# Bottle info



## Pop Pop (Aug 24, 2021)

I found a hutch bottle embossed with 
J.C.Meinhardt and Bro. From Cincinnati Ohio and can find absolutely nothing on it. Any help?


----------



## BottleEnthusiast (Aug 24, 2021)

Pop Pop said:


> I found a hutch bottle embossed with
> J.C.Meinhardt and Bro. From Cincinnati Ohio and can find absolutely nothing on it. Any help?


Can you post pictures?


----------



## Pop Pop (Aug 24, 2021)

I will in just a little bit. Not home at the moment


----------



## hemihampton (Aug 24, 2021)

I see 4 different Meinhardts on the Hutchbook website. Check out link below. LEON.





__





						Hutchinson Project-Search Results
					





					www.hutchbook.com


----------



## 5 gallon collector (Aug 25, 2021)

Pop Pop said:


> I found a hutch bottle embossed with
> J.C.Meinhardt and Bro. From Cincinnati Ohio and can find absolutely nothing on it. Any help?


Here are two newspapers.com references, one an advertisement from 1894 and the other the 1905 obituary of Henry Meinhardt, father of J. C. (John C.) and brothers (Fred, William, Frank, George - though which of them stayed with the business is not stated.)

============

DESCRIPTION OF THE TASK:
Carry the forum thread about the J.C. Meinhardt hutch bottle forward from its last post. The rows play no part in this.

============

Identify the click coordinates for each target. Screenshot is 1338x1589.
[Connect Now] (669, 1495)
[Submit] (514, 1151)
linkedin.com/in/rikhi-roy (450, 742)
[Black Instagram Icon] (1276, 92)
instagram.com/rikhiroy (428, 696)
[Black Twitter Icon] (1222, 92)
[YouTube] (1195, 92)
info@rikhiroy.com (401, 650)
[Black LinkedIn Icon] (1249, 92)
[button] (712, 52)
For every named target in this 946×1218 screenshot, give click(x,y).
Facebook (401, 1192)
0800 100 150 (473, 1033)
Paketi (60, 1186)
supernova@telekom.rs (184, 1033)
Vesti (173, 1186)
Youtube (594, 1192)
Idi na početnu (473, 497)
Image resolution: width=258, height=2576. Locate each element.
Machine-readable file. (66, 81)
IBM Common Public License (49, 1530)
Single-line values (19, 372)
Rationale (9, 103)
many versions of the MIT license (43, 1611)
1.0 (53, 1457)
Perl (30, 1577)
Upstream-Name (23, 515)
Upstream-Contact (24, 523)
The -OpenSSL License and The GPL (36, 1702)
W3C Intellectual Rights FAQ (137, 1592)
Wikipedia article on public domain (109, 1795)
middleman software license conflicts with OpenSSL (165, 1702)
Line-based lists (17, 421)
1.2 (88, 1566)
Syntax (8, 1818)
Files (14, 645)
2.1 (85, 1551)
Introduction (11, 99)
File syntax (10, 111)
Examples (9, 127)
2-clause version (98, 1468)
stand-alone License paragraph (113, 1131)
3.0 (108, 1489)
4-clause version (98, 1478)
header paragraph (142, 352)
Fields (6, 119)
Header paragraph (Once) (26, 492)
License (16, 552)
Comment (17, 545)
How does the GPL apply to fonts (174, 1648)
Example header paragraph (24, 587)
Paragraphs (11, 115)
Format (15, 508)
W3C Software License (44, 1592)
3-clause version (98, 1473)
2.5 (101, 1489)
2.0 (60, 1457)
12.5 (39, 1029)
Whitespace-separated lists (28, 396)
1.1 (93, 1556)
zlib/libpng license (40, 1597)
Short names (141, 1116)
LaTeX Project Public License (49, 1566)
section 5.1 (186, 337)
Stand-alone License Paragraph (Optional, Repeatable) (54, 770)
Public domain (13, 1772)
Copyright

============

ANSWER TO THIS EXERCISE:
1900 census records show that John has moved out, is in mineral water.  Fred, Wm and Frank are still home, but only Fred is in mineral water.  
George -- the 2 Georges located in the 190 census were not in mineral water; one would have to go back to the 1870/1880 census for their birthyears to see if either one is actually the son of Henry -- easy to do - but since neither in mineral water, no matter.
So, "& Bro." in 1900 meant '& Fred'.  John C. and Fred.

 
Little did they know that we would be talking about them 120 years later, because of their bottle!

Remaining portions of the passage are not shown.